** EXTRACTED INFORMATION follows **

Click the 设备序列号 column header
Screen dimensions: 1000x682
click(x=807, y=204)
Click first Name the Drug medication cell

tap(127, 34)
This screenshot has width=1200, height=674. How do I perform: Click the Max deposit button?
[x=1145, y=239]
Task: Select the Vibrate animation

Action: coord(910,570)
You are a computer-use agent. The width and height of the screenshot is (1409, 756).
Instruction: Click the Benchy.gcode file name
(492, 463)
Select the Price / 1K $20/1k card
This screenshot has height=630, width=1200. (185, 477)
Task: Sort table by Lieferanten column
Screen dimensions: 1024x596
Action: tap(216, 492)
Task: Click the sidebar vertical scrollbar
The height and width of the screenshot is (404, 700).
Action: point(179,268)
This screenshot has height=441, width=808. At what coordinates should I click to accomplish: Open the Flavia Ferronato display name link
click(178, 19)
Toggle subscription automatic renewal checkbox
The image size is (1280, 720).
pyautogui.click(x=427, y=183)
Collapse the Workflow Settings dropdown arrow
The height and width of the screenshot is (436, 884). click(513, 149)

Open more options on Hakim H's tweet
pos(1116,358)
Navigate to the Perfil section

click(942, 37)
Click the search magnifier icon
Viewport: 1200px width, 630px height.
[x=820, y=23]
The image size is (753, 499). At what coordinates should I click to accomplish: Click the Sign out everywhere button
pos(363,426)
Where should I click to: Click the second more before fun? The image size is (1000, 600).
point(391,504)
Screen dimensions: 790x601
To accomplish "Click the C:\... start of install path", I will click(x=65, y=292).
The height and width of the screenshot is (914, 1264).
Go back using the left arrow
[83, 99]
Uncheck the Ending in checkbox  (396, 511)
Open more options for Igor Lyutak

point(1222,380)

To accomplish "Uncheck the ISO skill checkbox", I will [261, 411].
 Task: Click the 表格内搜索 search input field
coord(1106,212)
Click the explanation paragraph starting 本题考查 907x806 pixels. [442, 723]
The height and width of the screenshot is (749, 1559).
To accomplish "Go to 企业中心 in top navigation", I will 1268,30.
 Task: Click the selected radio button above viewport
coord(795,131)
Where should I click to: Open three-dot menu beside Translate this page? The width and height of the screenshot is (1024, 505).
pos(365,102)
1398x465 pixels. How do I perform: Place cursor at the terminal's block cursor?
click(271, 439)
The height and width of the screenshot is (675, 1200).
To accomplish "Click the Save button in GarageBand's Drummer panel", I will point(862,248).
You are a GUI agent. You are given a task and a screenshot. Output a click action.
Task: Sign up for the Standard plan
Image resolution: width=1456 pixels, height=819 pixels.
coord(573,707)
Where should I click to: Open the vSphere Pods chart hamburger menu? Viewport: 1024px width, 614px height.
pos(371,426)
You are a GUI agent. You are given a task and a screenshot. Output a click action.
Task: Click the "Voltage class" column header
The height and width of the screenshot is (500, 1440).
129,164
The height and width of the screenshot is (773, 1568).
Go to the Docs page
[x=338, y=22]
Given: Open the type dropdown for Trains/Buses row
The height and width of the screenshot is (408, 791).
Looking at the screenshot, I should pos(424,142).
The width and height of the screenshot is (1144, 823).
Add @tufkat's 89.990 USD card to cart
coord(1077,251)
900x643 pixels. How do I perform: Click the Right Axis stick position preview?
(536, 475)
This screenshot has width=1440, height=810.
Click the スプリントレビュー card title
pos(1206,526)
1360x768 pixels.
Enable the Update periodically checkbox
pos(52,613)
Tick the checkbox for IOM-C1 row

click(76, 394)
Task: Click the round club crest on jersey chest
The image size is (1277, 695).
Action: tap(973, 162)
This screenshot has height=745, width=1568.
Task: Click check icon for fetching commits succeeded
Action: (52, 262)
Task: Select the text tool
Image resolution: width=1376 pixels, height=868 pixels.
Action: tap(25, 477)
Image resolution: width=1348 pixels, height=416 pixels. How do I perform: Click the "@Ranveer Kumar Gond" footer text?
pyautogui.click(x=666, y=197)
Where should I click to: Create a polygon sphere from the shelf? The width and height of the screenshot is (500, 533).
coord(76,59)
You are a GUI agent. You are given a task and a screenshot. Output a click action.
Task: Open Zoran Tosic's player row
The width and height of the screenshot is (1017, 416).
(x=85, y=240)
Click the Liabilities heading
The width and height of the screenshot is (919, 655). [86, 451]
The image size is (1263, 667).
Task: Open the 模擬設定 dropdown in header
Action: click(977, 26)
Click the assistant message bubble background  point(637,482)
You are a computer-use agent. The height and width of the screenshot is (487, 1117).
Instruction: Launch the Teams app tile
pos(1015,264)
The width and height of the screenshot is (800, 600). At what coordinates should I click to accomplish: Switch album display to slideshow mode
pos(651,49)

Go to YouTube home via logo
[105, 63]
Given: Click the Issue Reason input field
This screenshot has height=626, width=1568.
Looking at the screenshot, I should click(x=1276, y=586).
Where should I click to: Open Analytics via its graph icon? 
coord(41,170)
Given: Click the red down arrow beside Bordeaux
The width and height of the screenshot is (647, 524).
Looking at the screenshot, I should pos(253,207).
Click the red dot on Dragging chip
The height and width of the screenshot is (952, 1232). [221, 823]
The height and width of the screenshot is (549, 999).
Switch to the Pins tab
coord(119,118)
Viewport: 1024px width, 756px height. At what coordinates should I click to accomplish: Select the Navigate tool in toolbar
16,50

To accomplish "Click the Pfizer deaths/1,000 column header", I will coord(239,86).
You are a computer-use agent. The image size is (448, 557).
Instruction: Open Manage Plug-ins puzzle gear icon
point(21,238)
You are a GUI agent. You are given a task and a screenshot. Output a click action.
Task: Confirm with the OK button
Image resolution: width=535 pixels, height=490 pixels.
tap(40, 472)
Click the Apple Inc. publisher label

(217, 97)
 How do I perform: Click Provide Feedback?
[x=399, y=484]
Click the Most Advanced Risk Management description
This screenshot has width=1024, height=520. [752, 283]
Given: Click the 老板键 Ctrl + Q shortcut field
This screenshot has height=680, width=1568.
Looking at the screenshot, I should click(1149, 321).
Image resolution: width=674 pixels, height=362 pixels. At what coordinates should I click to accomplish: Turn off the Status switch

** End of EXTRACTED INFORMATION **

TASK ITEM:
Say how many lines in the data hold the string "computer", and say nothing else.

EXERCISE SOLUTION:
3